BEGIN PAGE EXCERPT
I was fortunate enough to be invited to the “At the Crossroads of Data and Wonder Symposium” held at Brigham Young University this month, where folklorists gathered with digital humanities folks to discuss the application of quantitative and digital methods to fairy-tale and folklore research. I compiled all of the #VisualizingWonder tweets into a Storify here, but I also thought the event merited a blog post.

Professor Jill Terry Rudy convened the event to brainstorm new projects, create a collaborative working group, and showcase her Algorithmic Visualizations of Fairy Tales in Television project, which is a fairy-tale teleography. Users can search the database for TV shows that include fairy-tale material, access visualizations, and so on. It’s shaping up to be an intriguing tool for research, and we’re all eager to see what comes of it. The associated blog, Fairy Tales at BYU, has some excellent blog posts presenting on their preliminary research, such as this post on Fractured Fairy Tales and the American Dream.

The other major collaborator in this investigation is Professor Pauline Greenhill, the driving force behind the International Fairy-Tale Filmography. She and other Canadian colleagues teleconferenced in for the symposium, and presented on their research, some of it methods-driven and some questions-driven. The IFTF is still growing and is accepting contributions from folks who’d like to suggest that films with fairy-tale tie-ins be added to the database.

This leads me into some major themes of the symposium. We discussed the benefits of crowd-sourcing information about fairy tales in pop culture, and the merits of involving the public in other ways. As scholars, what is our obligation to the public? Does it increase when we’re studying pop culture topics? If we start helping people understand fairy tales in film and television, do we risk becoming curators of material and losing our critical function?

Defining what we’re even studying is also a difficult task. Where do TV shows end and commercials begin? What about music videos?  What about pornography? If we want to understand the audience reception of fairy tales in film and TV, how do we go about setting parameters for studying how people process and remember and reformulate their content?
END PAGE EXCERPT
▶ [PROBLEM 1]: According to the symposium post, who convened the event?
▶ [PROBLEM 2]: Rewrite the symposium post between "This leads me" and "our critical function?", inclusive, changing "scholars" to "researchers".
BEGIN INFORMATION GIVEN
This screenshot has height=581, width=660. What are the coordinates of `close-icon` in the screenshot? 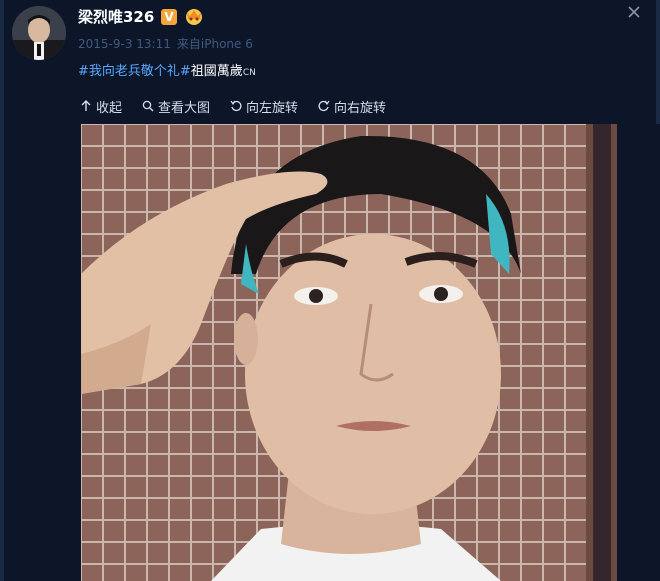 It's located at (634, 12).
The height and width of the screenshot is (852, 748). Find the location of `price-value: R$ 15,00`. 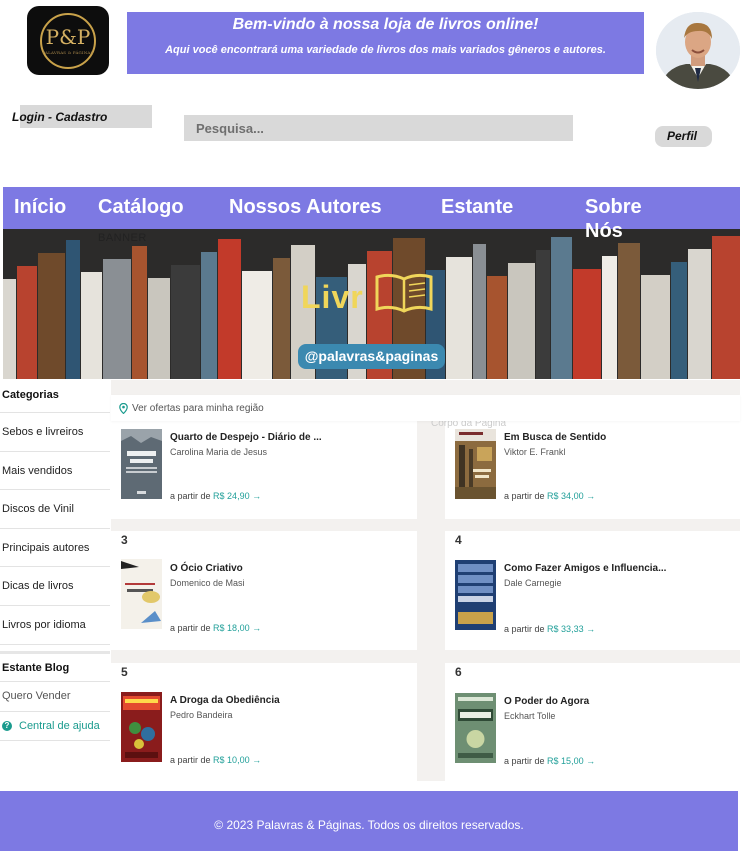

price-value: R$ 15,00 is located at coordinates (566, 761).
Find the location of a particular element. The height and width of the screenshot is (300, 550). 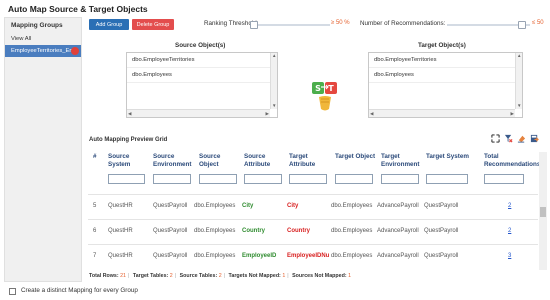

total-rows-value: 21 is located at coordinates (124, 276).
END INFORMATION GIVEN
▶ [EXERCISE SOLUTION 1]: Professor Jill Terry Rudy

▶ [EXERCISE SOLUTION 2]:
This leads me into some major themes of the symposium. We discussed the benefits of crowd-sourcing information about fairy tales in pop culture, and the merits of involving the public in other ways. As researchers, what is our obligation to the public? Does it increase when we’re studying pop culture topics? If we start helping people understand fairy tales in film and television, do we risk becoming curators of material and losing our critical function?